Morgan et al. (1947) administered a single oral dose of 314,000 to 530,000 IU vitamin D as irradiated ergosterol per kg (142,727 to 240,090 IU per lb) of body weight to 4- to 5-week-old puppies. All exhibited anorexia, polyuria, bloody diarrhea, polydipsia, and prostration. Three were dead within two weeks and a fourth was moribund in five weeks. Extensive calcification was found in the lungs of these dogs, and moderate calcification in the hearts and kidneys. In the dogs that survived, malocclusion, pitting, irregular placement, and poor development of the teeth were seen. Hendricks et al. (1947) fed 10,000 IU vitamin D daily per kg (4,545 IU per lb) of body weight to weaned cocker spaniel puppies. Anorexia developed, growth was retarded, serum calcium was variably increased, jaws and teeth were deformed and soft tissues were calcified–particularly the lungs, kidneys, and stomach.
Effects of overdosage of vitamin D were observed at necropsy in a cat that had been given 5 million IU of vitamin D3 and 2.5 million IU of vitamin A by mouth over a six-month period. The cat received these vitamins as treatment for a skin ailment, but gradually lost weight and died suddenly. The great vessels, including the aorta and the carotid arteries, and the adrenals were heavily calcified, and calcium was deposited in the stomach wall and parathyroids (Suter, 1957).
Feeding a milk replacer to Airedale puppies resulted in poor development and condition, impaired moving capacity, retarded change of teeth and pathological changes in the kidney (renal calcification and sclerosis, fibrosis of glomerula, dilation of the tubuli). The supplement contained excess vitamin D at 3.45 million IU per kg (1.57 million IU per lb).

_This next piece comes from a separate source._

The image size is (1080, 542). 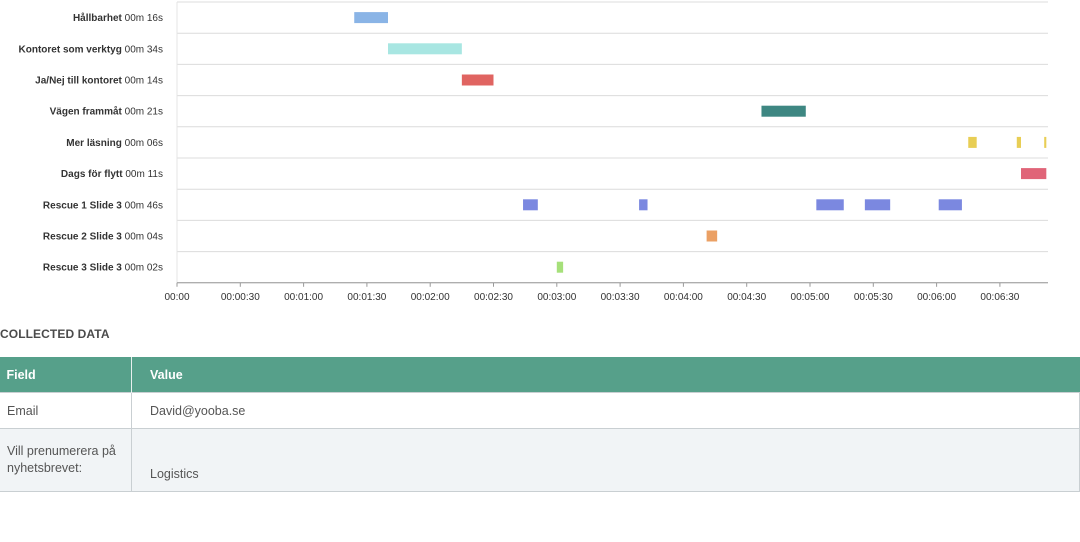 What do you see at coordinates (606, 375) in the screenshot?
I see `value-column-header: Value` at bounding box center [606, 375].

Historically, vitamin D toxicosis was rarely considered in dogs, and was generally associated with chronic dietary or therapeutic oversupplementation. Recently, however, acute vitamin D poisoning has become more common through the ingestion of vitamin D3 rodenticides containing 0.075% cholecalciferol (Livezey and Dorman, 1991; Garlock et al., 1991). Toxicosis due to the ingestion of these products must therefore be included in the differential diagnosis for hypercalcemia in dogs and cats.
Cholecalciferol (vitamin D3) rodenticides have caused significant toxicity in dogs at a fraction of the manufacturer's reported LD50 for dog, 88 mg pure cholecalciferol per kg (40 mg per lb) (Garlock et al., 1991). These researchers described a dog estimated to have consumed 1.5 to 3.0 mg per kg (0.68 to 1.36 mg per lb) of body weight of pure cholecalciferol. Clinical signs most commonly associated with the resultant hypercalcemia are polyuria, polydipsia, depression, anorexia, weakness, and vomiting.
Caution for vitamin D toxicity must also be used when formulating home diets for dogs and cats or when enhancing the palatability of commercial diets with higher levels of liver or fish oil, which are all rich sources of vitamin D. Strombeck (1999) hypothesizes that the high incidence of kidney disease in dogs and cats may be related to commercial pet foods that contain excess vitamin D.